The system of apprenticeship first developed in the later Middle Ages and came to be supervised by craft guilds and town governments. A master craftsman was entitled to employ young people as an inexpensive form of labour in exchange for providing formal training in the craft. Most apprentices were males, but female apprentices can be found in a number of crafts associated with embroidery, silk-weaving etc. Apprentices were young (usually about fourteen to twenty-one years of age), unmarried and would live in the master craftsman's household. Most apprentices aspired to becoming master craftsmen themselves on completion of their contract (usually a term of seven years), but some would spend time as a journeyman and a significant proportion would never acquire their own workshop.

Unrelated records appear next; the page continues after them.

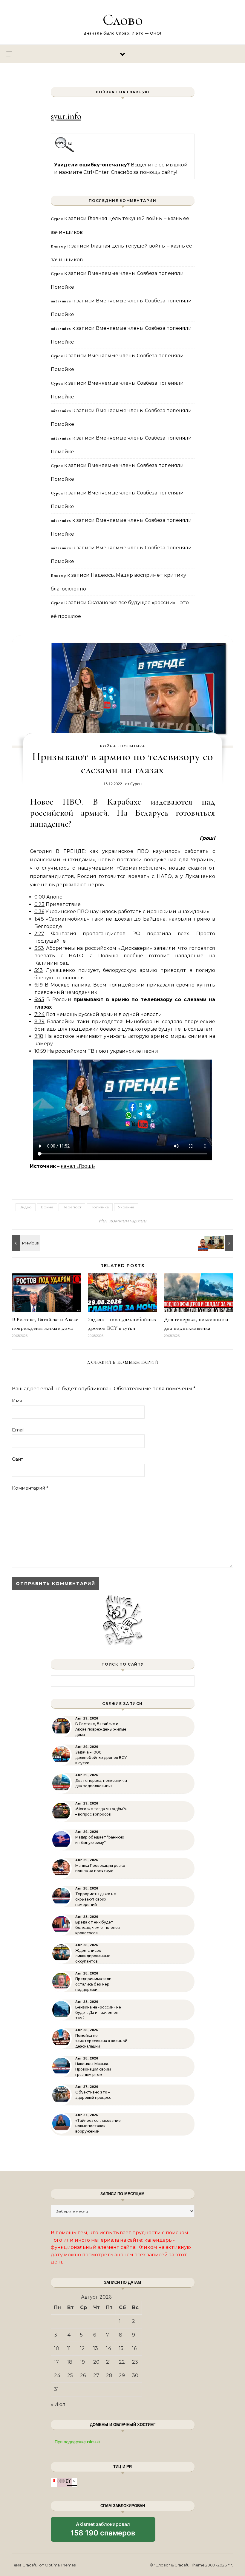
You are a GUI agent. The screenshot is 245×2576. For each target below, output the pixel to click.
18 (69, 2362)
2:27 (39, 933)
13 (95, 2348)
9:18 (38, 1036)
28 (109, 2375)
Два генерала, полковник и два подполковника (101, 1783)
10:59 (40, 1051)
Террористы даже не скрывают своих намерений (95, 1899)
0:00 (39, 897)
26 (83, 2375)
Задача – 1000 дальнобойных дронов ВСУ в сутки (101, 1757)
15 (121, 2348)
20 (96, 2362)
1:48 (39, 919)
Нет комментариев (122, 1221)
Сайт (17, 1459)
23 (135, 2362)
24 (57, 2375)
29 (122, 2375)
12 (82, 2348)
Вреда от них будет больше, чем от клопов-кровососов (98, 1927)
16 (134, 2348)
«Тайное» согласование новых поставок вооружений (98, 2125)
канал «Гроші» (78, 1166)
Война (108, 746)
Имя (17, 1400)
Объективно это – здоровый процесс (93, 2095)
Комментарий (30, 1488)
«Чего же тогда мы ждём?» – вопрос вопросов (101, 1811)
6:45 (39, 999)
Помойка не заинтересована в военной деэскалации (101, 2040)
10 (56, 2348)
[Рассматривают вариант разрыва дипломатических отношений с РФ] (219, 1243)
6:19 (38, 985)
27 (96, 2375)
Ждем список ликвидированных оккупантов (92, 1955)
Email (18, 1430)
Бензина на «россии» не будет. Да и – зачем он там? (98, 2012)
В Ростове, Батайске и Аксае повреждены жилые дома (100, 1729)
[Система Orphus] (64, 151)
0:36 (39, 911)
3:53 (39, 948)
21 (108, 2362)
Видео (25, 1207)
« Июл (58, 2404)
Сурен (136, 783)
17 (56, 2362)
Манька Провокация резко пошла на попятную (100, 1868)
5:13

Subsequently governmental regulation and the licensing of polytechnics and vocational education formalised and bureaucratised the details of apprenticeship.

Modern analogs[]

The modern concept of an internship is similar to an apprenticeship. Universities still use apprenticeship schemes in their production of scholars: bachelors are promoted to masters and then produce a thesis under the oversight of a supervisor before the corporate body of the university recognises the achievement of the standard of a doctorate. Another view of this system is of graduate students in the role of apprentices, post-docs as journeymen, and professors as masters.

Also similar to apprenticeships are the professional development arrangements for new graduates in the professions of accountancy and the law a British example was training contracts known as 'articles of clerkship'.